▸ What is being asked:
Apart from the pictures, every line below is to be set down exactly.

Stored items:
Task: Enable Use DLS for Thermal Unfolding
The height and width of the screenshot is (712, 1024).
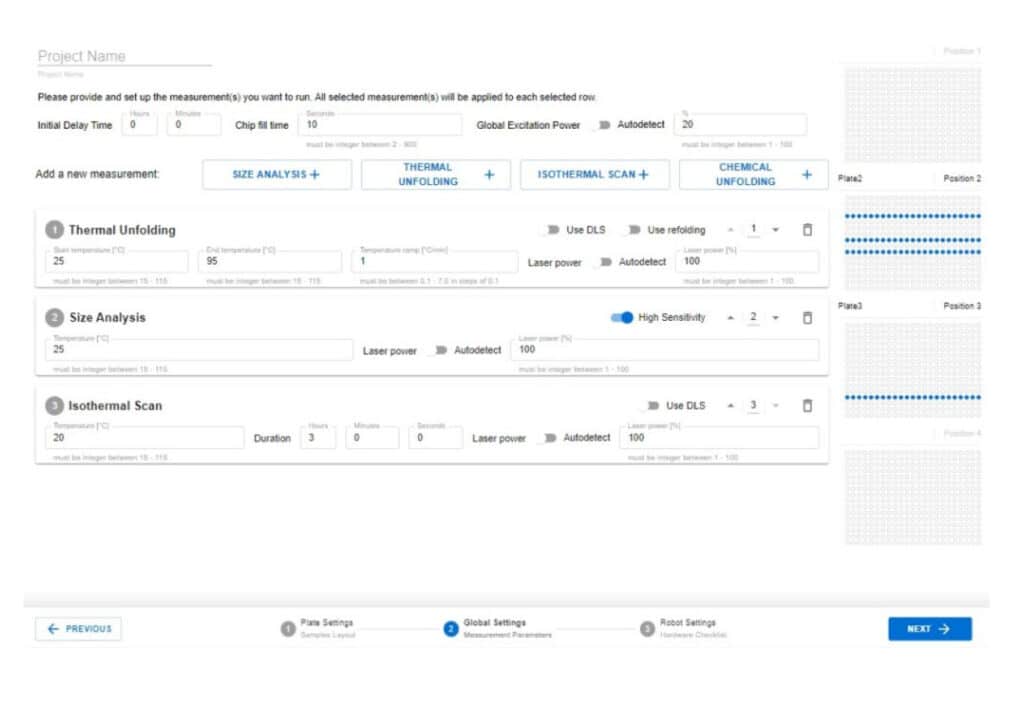Action: [551, 230]
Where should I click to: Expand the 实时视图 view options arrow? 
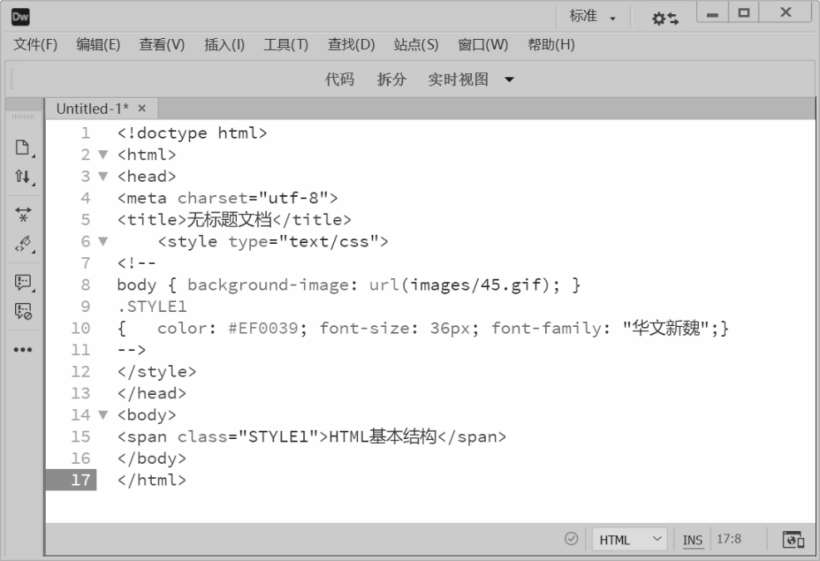point(509,80)
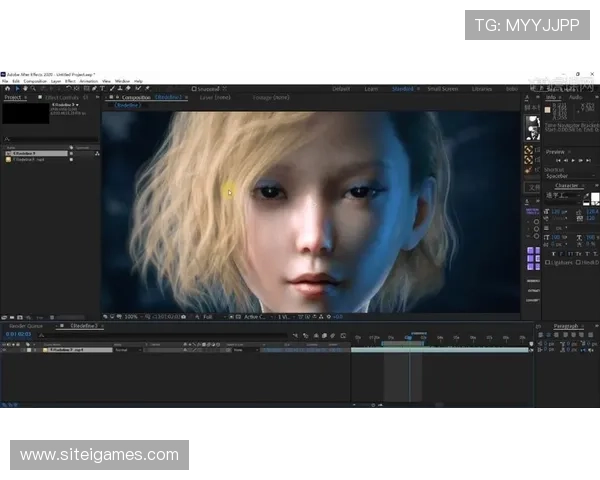Screen dimensions: 600x480
Task: Open the Full resolution dropdown
Action: click(x=209, y=316)
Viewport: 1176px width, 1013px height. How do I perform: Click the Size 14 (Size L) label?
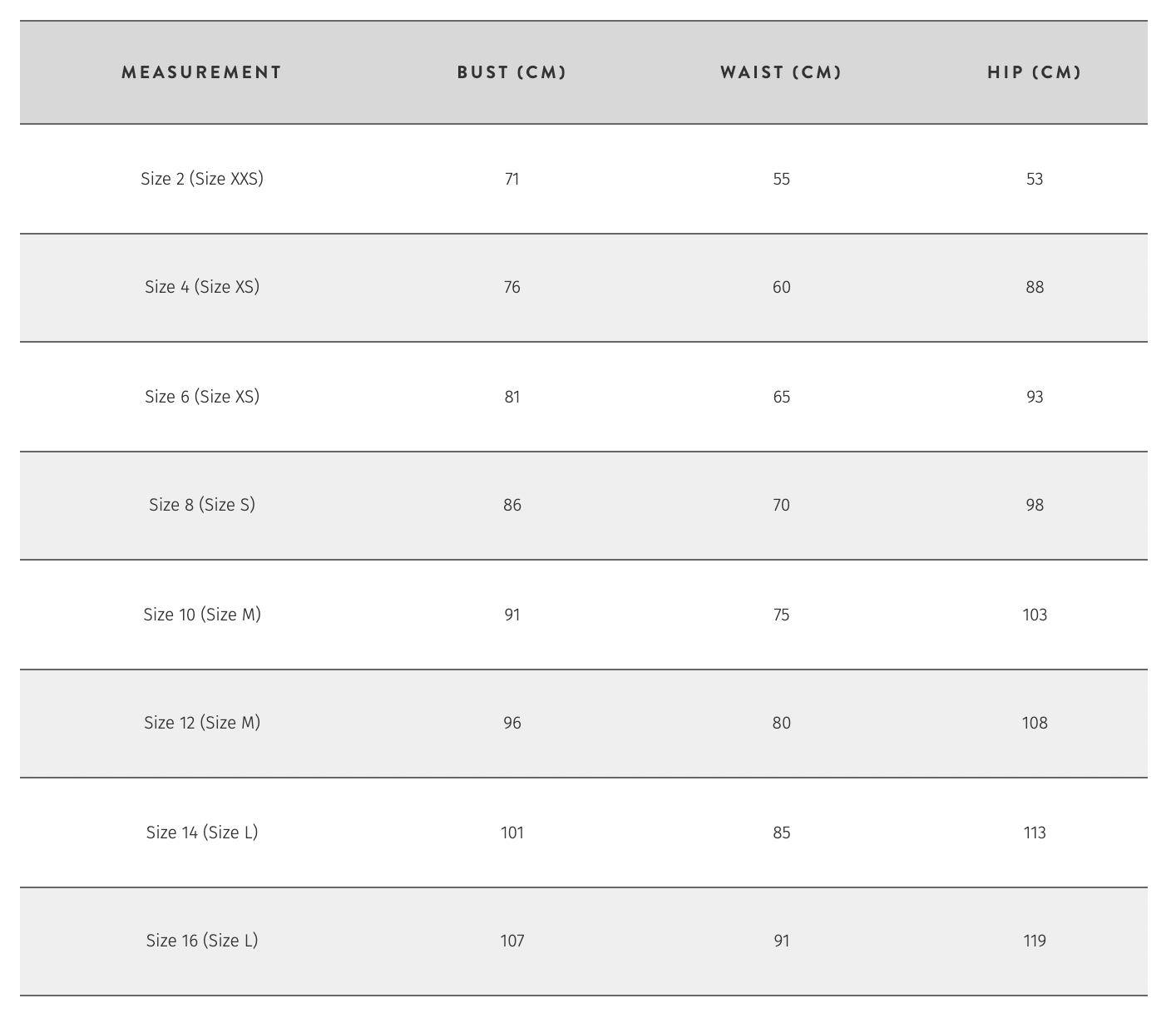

▸ Exercise solution:
Task: Enable Use DLS for Thermal Unfolding
The height and width of the screenshot is (712, 1024).
Action: [551, 230]
Where should I click to: Expand the 实时视图 view options arrow? 
point(509,80)
Screen dimensions: 600x480
Task: Open the Full resolution dropdown
Action: click(x=209, y=316)
Viewport: 1176px width, 1013px height. How do I perform: Click the Size 14 (Size L) label?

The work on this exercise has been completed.